→ **Aufgabe 1**:
Prüfe anhand des Textauszugs über Desperate Housewives, ob die folgenden Aussagen zutreffen. Antworte jeweils mit Ja oder Nein und zitiere die entscheidenden Worte des Textauszugs wörtlich.
(a) Edie Britt wäscht jeden Tag ihr Auto.
(b) Die Intrigen werden von Staffel zu Staffel komplexer.
(c) Gilmore Girls wird als Serie genannt, die kurzzeitig über Liebeskummer hinwegtrösten kann.
→ **Aufgabe 2**: Erkläre in ein bis drei Sätzen, warum die schreibende Person sich Desperate Housewives laut dem Textauszug wahrscheinlich noch einmal angesehen hat.
→ **Aufgabe 3**: Nenne alle Serien, deren Titel im Textauszug vorkommen.

→ **Textauszug**:
━━━━━━━━
Neben den Haupt-Housewives gibt es viele andere Verrückte, die sich in der Vorstadt niedergelassen haben. Über alle möglichen Ehemänner und Liebschaften, die männerfixierte Edie Britt, die jeden Tag ihr Auto in einem weißen, durchnässten Shirt wäscht und den schönsten aller Nachbarn und gleichzeitig Klempner der Herzen, Mike Delfino, spielt Bösewicht Paul Young immer wieder eine zentrale Rolle. Er lässt jedes Mal, wenn er plötzlich wieder auftaucht und jemandes Haus kauft, um von dort aus Angst und Schrecken zu verbreiten, alle erschaudern, ist aber ein verlässlicher Garant für feinstes Nachbarschaftsdrama. Diese Nebendarsteller füllen aber nur von zeit zu Zeit den einen oder anderen Nebenhandlungsstrang, damit noch ein bisschen mehr Wind in den ohnehin schon viel zu ereignisreichen Scheißhaufen namens Wisteria Lane kommt.

Wenn man sich nicht mehr mit den eigenen Problemen beschäftigen möchte, schaut man Serien. Wahrscheinlich habe ich mir darum noch einmal Desperate Housewives angesehen. Die Intrigen werden aber leider von Staffel zu Staffel weniger komplex, die Handlung wird vorhersehbarer und der Vorstadt-Hass, den die Nachbarn füreinander hegen, während sie einander nett zuwinken, und der mich vor einigen Jahren noch angezogen hat, ist wie verflogen.

Desperate Housewives ist eine Serie, die vor überspitzen Inhalten und Figuren nur so strotzt. Die makellose Vorstadt mit den Hausfrauen, die immer gestylt sind, bis hin zu den Dramen, die so einfach niemals passieren würden—einfach alles ist mittlerweile schrecklich. Die letzten Staffeln wurden nur noch mit Schwachsinn gefüllt, um ein paar zusätzliche Dollar zu scheffeln und Teri Hatcher vor der Arbeitslosigkeit und/oder Depression zu retten.

Einen großen Vorteil hat die Serie aber trotzdem. Serien wie Gilmore Girls oder O.C. können einen kurzzeitig über Liebeskummer, Stress und schlechte Laune hinwegtrösten. Schaut man sich Desperate Housewives an, kommen einem die eigenen Probleme jedoch wie der unwichtigste, lahmste und am wenigsten schlimme Scheiß der Welt vor. Ich glaube, Desperate Housewives wurde nur erfunden, um uns Menschen zu zeigen, dass es immer schlimmer sein könnte. Zumindest in einer Parallelwelt, in der es Nachbarschaftswachen, Kuchenverkäufe und Waffen unter jedem Kopfkissen gibt—also in Amerika.
━━━━━━━━
→ **Eingabedaten**:

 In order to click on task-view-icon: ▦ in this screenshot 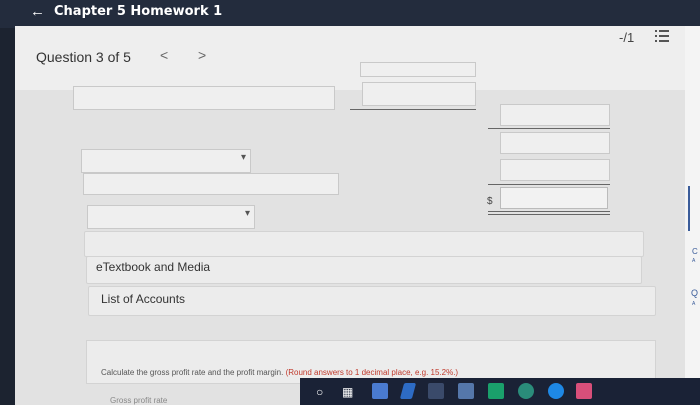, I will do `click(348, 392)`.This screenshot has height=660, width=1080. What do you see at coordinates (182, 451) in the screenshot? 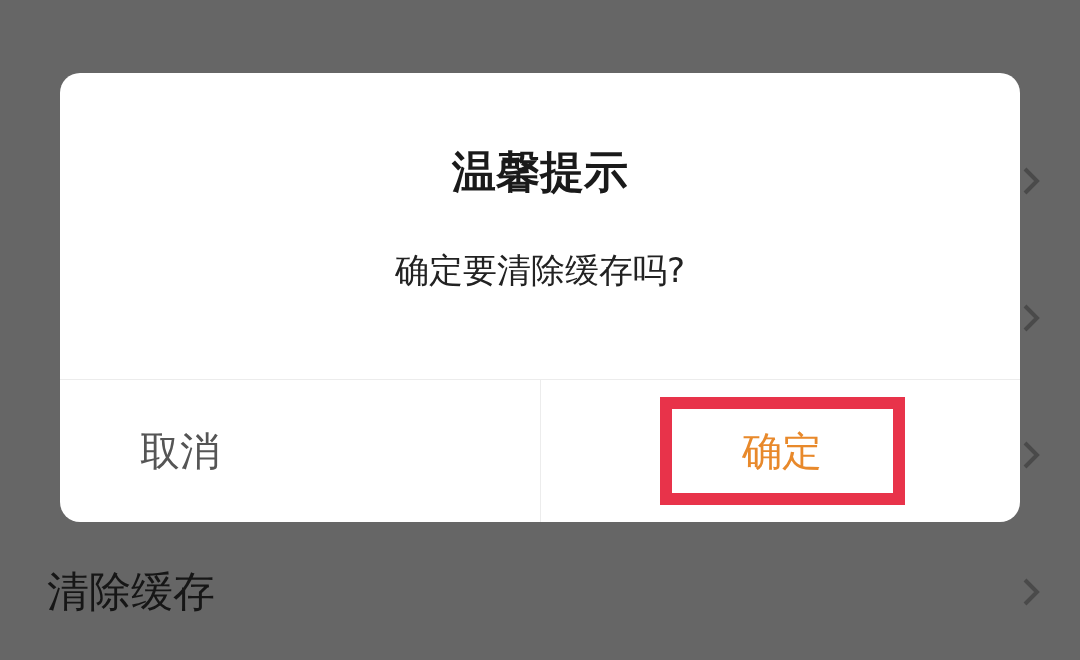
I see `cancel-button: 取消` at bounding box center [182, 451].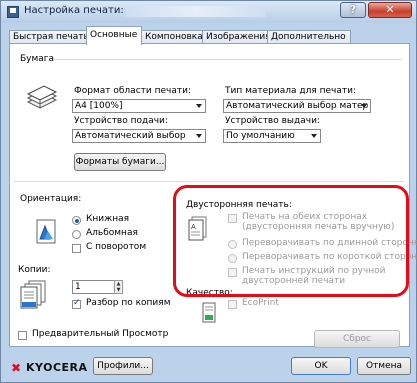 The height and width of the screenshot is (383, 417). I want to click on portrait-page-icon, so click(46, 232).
━━━━━━━━
→ **Antwort 1**:
(a) Ja: „die jeden Tag ihr Auto in einem weißen, durchnässten Shirt wäscht“
(b) Nein: „Die Intrigen werden aber leider von Staffel zu Staffel weniger komplex“
(c) Ja: „Serien wie Gilmore Girls oder O.C. können einen kurzzeitig über Liebeskummer, Stress und schlechte Laune hinwegtrösten.“

→ **Antwort 2**: Die schreibende Person hat sich die Serie wahrscheinlich noch einmal angesehen, weil man Serien schaut, wenn man sich nicht mehr mit den eigenen Problemen beschäftigen möchte.

→ **Antwort 3**: Desperate Housewives, Gilmore Girls, O.C.